(Recorded data)
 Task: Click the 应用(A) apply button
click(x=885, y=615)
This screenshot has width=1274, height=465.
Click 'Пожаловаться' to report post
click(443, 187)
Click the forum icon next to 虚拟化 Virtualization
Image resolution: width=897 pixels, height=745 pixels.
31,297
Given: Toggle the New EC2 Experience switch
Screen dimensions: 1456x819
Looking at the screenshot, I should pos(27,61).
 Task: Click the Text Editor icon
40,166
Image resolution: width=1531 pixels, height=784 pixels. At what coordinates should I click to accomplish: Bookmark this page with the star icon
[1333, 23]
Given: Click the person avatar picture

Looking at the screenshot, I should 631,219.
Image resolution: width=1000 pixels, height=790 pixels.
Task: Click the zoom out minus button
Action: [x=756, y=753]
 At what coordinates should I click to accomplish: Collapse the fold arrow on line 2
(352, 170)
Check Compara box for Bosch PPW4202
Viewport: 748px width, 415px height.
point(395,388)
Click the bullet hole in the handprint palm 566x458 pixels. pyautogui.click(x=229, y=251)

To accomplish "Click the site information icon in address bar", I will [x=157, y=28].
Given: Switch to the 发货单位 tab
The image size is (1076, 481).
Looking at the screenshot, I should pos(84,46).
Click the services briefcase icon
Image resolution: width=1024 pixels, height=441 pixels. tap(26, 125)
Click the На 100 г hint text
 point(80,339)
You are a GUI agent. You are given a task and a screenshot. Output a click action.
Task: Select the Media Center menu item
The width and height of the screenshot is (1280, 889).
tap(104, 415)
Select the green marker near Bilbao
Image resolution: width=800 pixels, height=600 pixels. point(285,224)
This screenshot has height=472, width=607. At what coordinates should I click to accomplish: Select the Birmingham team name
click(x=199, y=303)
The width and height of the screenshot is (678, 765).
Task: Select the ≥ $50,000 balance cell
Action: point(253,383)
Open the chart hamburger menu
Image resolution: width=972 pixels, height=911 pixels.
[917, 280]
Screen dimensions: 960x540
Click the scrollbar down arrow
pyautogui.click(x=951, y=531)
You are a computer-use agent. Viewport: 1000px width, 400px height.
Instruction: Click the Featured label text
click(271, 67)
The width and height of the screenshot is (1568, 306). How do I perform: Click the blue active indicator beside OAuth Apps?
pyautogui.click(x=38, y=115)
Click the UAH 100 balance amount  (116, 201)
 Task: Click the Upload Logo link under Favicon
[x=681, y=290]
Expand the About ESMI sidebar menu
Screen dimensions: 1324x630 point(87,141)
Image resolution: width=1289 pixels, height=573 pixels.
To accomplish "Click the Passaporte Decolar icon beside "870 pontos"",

Exercise description:
Transcribe the lines of the recorded data word for word, from the first line through the line containing "point(80,339)", including both ends.

Solution for this task:
 Task: Click the 应用(A) apply button
click(x=885, y=615)
This screenshot has width=1274, height=465.
Click 'Пожаловаться' to report post
click(443, 187)
Click the forum icon next to 虚拟化 Virtualization
Image resolution: width=897 pixels, height=745 pixels.
31,297
Given: Toggle the New EC2 Experience switch
Screen dimensions: 1456x819
Looking at the screenshot, I should pos(27,61).
 Task: Click the Text Editor icon
40,166
Image resolution: width=1531 pixels, height=784 pixels. At what coordinates should I click to accomplish: Bookmark this page with the star icon
[1333, 23]
Given: Click the person avatar picture

Looking at the screenshot, I should 631,219.
Image resolution: width=1000 pixels, height=790 pixels.
Task: Click the zoom out minus button
Action: [x=756, y=753]
 At what coordinates should I click to accomplish: Collapse the fold arrow on line 2
(352, 170)
Check Compara box for Bosch PPW4202
Viewport: 748px width, 415px height.
point(395,388)
Click the bullet hole in the handprint palm 566x458 pixels. pyautogui.click(x=229, y=251)

To accomplish "Click the site information icon in address bar", I will [x=157, y=28].
Given: Switch to the 发货单位 tab
The image size is (1076, 481).
Looking at the screenshot, I should pos(84,46).
Click the services briefcase icon
Image resolution: width=1024 pixels, height=441 pixels. tap(26, 125)
Click the На 100 г hint text
 point(80,339)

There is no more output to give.